John Giannandrea jg at metaweb.com
Tue May 6 06:49:06 UTC 2008


Danny wrote:
> BTW, I think this point is connected to Jeff's comment about Types.
> Types don't really mean anything except to the degree that they are
> different collection of properties. We should not try use Types to
> create classes.

At the risk of prolonging the thread....

Types are more than just collections of properties.  There is a  
property (/type/object/type) which asserts that a specific object is  
an instance one or more types.  Everything is an object, and some  
things have the additional assertions that their /type/object/type is / 
common/topic or /baseball/baseball_player.  Making this assertion is  
saying something, that this object is in that set, that it has the  
semantic meaning of membership in that set.   Some systems call this  
'kinds' or 'classes'.   The property is not unique, you can have an  
object that is in many sets at once, such as /people/person and / 
baseball/baseball_player.

Further, a type itself (not the instance of the type) specifies a set  
of properties.  The expectation is that things "of that type" might  
have one or more assertions which are instances of those properties.    
It seems useful to group them in this way because one can query the  
type schema to find out what kinds of things might be available to  
query and constrain on, such as date_of_birth.  In fact several apps  
that third parties have written do exactly that introspection.

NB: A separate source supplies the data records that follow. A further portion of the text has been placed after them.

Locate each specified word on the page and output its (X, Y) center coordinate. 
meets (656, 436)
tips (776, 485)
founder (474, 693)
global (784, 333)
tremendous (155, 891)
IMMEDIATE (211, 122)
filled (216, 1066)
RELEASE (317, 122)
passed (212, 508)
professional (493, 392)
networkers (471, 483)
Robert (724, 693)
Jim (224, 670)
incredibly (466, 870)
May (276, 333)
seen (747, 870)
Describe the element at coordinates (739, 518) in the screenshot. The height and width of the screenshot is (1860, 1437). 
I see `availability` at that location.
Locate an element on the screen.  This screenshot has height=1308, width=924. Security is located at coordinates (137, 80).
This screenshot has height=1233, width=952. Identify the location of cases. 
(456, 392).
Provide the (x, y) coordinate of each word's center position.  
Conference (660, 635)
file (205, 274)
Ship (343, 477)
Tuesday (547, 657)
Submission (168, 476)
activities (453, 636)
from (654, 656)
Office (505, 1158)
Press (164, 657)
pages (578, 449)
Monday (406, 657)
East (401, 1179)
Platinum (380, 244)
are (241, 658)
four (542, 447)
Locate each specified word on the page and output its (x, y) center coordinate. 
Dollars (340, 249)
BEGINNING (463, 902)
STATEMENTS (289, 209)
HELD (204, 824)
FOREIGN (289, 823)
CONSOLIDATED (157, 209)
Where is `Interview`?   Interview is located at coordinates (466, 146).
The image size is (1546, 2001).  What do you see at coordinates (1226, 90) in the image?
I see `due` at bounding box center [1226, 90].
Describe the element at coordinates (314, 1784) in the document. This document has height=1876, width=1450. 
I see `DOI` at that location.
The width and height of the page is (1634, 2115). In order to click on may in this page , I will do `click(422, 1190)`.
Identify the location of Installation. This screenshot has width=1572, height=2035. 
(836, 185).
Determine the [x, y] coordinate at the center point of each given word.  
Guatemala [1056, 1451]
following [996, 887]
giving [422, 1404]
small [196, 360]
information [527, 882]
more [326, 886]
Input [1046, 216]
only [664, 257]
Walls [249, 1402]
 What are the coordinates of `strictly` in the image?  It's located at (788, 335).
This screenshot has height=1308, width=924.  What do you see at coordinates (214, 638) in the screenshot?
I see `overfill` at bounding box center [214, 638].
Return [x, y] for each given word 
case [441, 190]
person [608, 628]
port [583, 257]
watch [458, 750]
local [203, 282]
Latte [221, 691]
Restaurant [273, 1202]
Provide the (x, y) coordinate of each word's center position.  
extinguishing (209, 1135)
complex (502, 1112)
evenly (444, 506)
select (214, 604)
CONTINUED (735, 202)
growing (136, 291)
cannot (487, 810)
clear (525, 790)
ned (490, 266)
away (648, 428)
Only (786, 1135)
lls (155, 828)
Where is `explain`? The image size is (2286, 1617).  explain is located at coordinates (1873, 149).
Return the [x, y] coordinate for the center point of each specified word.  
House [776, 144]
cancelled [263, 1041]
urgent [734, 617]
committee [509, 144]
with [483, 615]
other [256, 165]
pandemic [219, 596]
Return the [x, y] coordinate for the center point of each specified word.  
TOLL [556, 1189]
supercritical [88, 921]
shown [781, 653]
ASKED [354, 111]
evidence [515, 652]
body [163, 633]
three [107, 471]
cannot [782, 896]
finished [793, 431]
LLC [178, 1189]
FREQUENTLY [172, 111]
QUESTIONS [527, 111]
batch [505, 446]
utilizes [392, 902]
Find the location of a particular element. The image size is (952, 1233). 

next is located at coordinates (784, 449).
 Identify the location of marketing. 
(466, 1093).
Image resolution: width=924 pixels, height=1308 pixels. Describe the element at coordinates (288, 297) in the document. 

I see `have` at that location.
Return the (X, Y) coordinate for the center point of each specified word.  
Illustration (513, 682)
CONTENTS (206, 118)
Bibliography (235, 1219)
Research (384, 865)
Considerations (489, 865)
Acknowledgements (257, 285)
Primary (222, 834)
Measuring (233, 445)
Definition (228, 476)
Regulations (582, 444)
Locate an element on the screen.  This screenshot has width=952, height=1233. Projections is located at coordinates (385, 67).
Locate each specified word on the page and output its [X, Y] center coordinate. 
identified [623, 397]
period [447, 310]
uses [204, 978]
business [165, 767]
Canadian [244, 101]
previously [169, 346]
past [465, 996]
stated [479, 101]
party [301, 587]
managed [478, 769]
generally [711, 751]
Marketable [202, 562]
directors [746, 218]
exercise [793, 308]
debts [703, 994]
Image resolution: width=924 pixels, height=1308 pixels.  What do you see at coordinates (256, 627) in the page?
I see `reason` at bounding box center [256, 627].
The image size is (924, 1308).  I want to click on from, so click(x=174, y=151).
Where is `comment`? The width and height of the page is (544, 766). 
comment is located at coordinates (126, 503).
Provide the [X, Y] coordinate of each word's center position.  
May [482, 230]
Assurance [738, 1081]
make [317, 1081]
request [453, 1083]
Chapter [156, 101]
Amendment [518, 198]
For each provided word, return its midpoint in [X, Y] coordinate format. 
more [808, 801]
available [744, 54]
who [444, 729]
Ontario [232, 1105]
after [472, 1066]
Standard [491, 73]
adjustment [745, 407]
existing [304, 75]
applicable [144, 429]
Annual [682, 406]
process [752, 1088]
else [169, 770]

The type system is not normative.  You do not need to be a /people/ 
person to use one of the person properties.  But if we know that the  
object is a person, that fact is recorded and now you can at least  
expect that date_of_birth could be interesting for that class of  
objects.

Jeff wrote:
>
> This means that you cannot do even a simple query like
> "people born in Baltimore before 1900 and the sport they play".


We certainly could have a property called /people/person/ 
sports_played.   Or you could dispense with types altogether and just  
have /common/topic/sports_played (which would presumably never be  
asserted on a building object).    This would be very much more RDF  
like.  But it doesnt really solve the problem I think because if we  
only had /common/topic/baseball_team_played_for that still doesnt  
automatically assert the sport they played.

Knowing that baseball players have teams or that people have  
dates_of_birth is much more "object" like and allows programmers to  
approach the system without knowing there is a graph underneath.   
Almost all computer programming languages have a type system, with or  
without polymorphism.  It seems useful to be able to model and query  
data with that in mind.

Its also entirely possible to group the types and create an ontology  
overlay that knows that baseball is a kind of sport and that a  
baseball player is an agent in that game, that teams have N players  
and so on.  It seems that we know that Babe Ruth is a baseball player,  
but not that baseball players play baseball.  We do have some early  
examples of this kind of meta structure, for example /freebase/ 
type_profile/equivalent_topic.  Id be happy to see experiments with  
more, bearing in mind that we explicitly eschewed building a reasoner.